52 Films by Women Vol 9. 28. The Kidnapping of Arabella (Director: Carolina Cavalli)
Pictured: Holly (Benedetta Porcaroli, left) and Arabella (Lucrezia Guglielmino, right) at a chapel where the young girl makes money as a flower girl in the quirky Italian comedy, 'Il Rapimento di Arabella' ('The Kidnapping of Arabella'), writer-director Caroline Cavalli's entertaining sophomore feature. Still courtesy of Piper Film (Italy)
Italian writer-director Carolina Cavalli makes films about headstrong
young women who act as if dealt a special hand. Amanda, her debut,
featured one such woman. The Kidnapping of Arabella (Il
Rapimento di Arabella), her follow-up, has two. Holly (Benedetta
Porcaroli) believes that eight-year-old Arabella (Lucrezia Guglielmino) whom
she meets in the parking lot of Taco King, is herself having fallen through
time and space to provide the opportunity for a do-over. Holly can follow-up on
the opportunity of being a ballerina, something she avoided aged eight,
pretending to affect a limp. When Holly sees the child similarly dragging her
leg she makes the connection. Only
Arabella doesn’t have any motivation for her action. It is just something she does.
She demands to be taken away in Holly’s car while her father’s driver is
fetching her food at her request; Arabella’s father is a famous author (Chris
Pine, acting in Italian). Arabella offers money, something Holly doesn’t have
and, reading the older woman’s name tag, gives her name as Holly. Holly only
agrees having convinced herself of her own logic, being a student of physics
and having just been fired from her job at a local ice rink after taking
revenge on one of a group of young boys who wanted to see her attend to a red
stain. They claim it was from a menstruating girl; it is actually from a
strawberry slushie.
Cavalli’s brand of behavioural comedy might seem an acquired taste, but it is easy to like. The motivations of both protagonists are entirely relatable. Arabella wants her father’s attention on her terms, not his. Holly wants to change her life, feeling that she betrayed herself when young. Arabella never admits to what she wants but is prepared to go with the flow to escape a man who won’t buy her a meal from Taco King, won’t allow her to sit on the adult table at the ceremony he attends, expresses envy of Jonathan Franzen and doesn’t pay his taxes. Family is important to her father, who puts her on a table with other children and an entertainer dressed as a chicken and reads with passion and sincerity until Arabella shouts out, ‘Taco King’, ‘Franzen’ and ‘taxes’. He instructs a driver to take her anywhere she wants and then home, a mistake which costs him.

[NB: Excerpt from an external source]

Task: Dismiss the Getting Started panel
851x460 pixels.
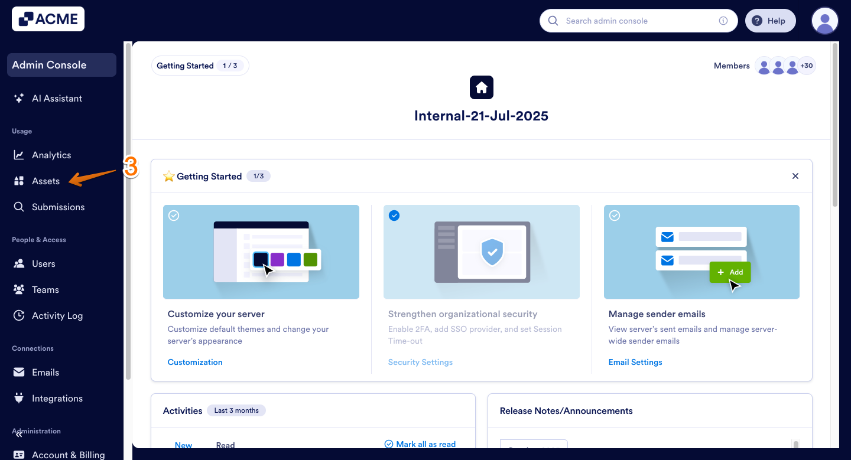Action: tap(795, 176)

Both Arabella and Holly get their own prologues. Arabella’s begins with her squatting in the long grass – an implied toilet break – and tearing a long piece of grass into strips. Seeing flattened packaging for Taco King she demands fast food. Her father, dressed in a black suit and black tie, like a Reservoir Dog, refuses to give her ‘dinner before dinner’. She screams in his ear to which he does not respond. Then she takes her seat round the other side of him and screams in his other ear. We wonder briefly whether she might be the daughter of a criminal, which I suppose she is, if not paying taxes is illegal.
Holly’s prologue involves her being thrown out of the house where she is staying. It used to belong to her parents and she ‘sleeps better there’. The couple living at the house show surprising levels of tolerance, the husband more than the wife. After she is fired from her job at the rink, Holly blackmails an employee. She wants Euro 300 ‘to buy a hat like hers’, even though we are sure her colleague’s hat did not cost that amount. She then blackmails an employee at Taco King to give her free fries or else she will expose him for not wearing a hairnet and for wanting to be in a boy band. ‘I don’t want to be in a boy band,’ he replies. The employee looks like a man trying to present as a woman, an unfair target for Cavalli.

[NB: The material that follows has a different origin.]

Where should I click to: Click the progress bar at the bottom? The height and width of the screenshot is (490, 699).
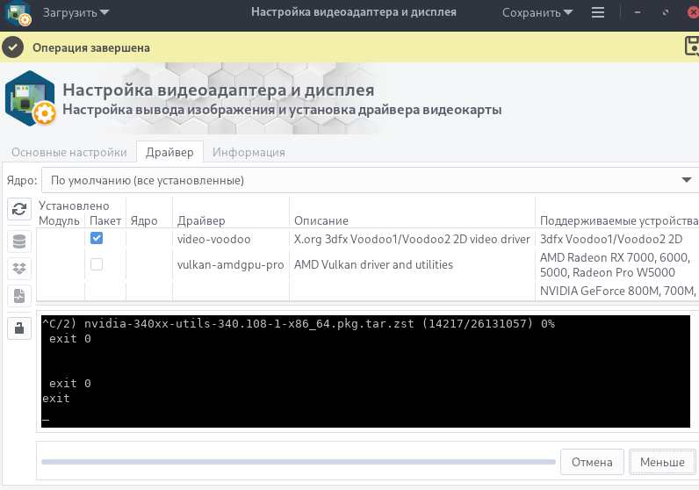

Once on the road, Holly, wearing a tee shirt that reads, ‘I lost my heart in San Francisco’, drives too fast for Arabella’s liking. Arabella vomits. They check into a motel. Holly offers some of Arabella’s cash as a bribe, giving her name as ‘Britney The Pooh’ – ‘that’s The Pooh’, she adds for emphasis. Hearing music, Holly asks to leave the child alone for ten minutes. Arabella isn’t keen. While Holly is in the room next door, Arabella slips out of her room and goes to the pool. The young receptionist asks her to sign some papers, otherwise she’ll kick them out. Once inside, she asks for the rest of Arabella’s money. ‘Ask the other woman,’ Arabella tells her. As well as being wilful, Arabella is both observant and resourceful. She takes the pistol under the receptionist’s desk and points it at her. Meanwhile Holly is drinking alcohol in the room next to her own. The phone rings. ‘Probably because the music is too loud,’ Holly’s host explains. ‘Can you put on an old lady’s voice?’ he asks Holly. ‘I can do a robot voice,’ Holly explains. ‘Can you dance the robot?’ she asks him. ‘No, but I can dance the frog,’ her host replies. Cavalli then crosscuts between Holly leaving the room and the man performing a frog dance. This best illustrates the quirkiness of the film’s humour.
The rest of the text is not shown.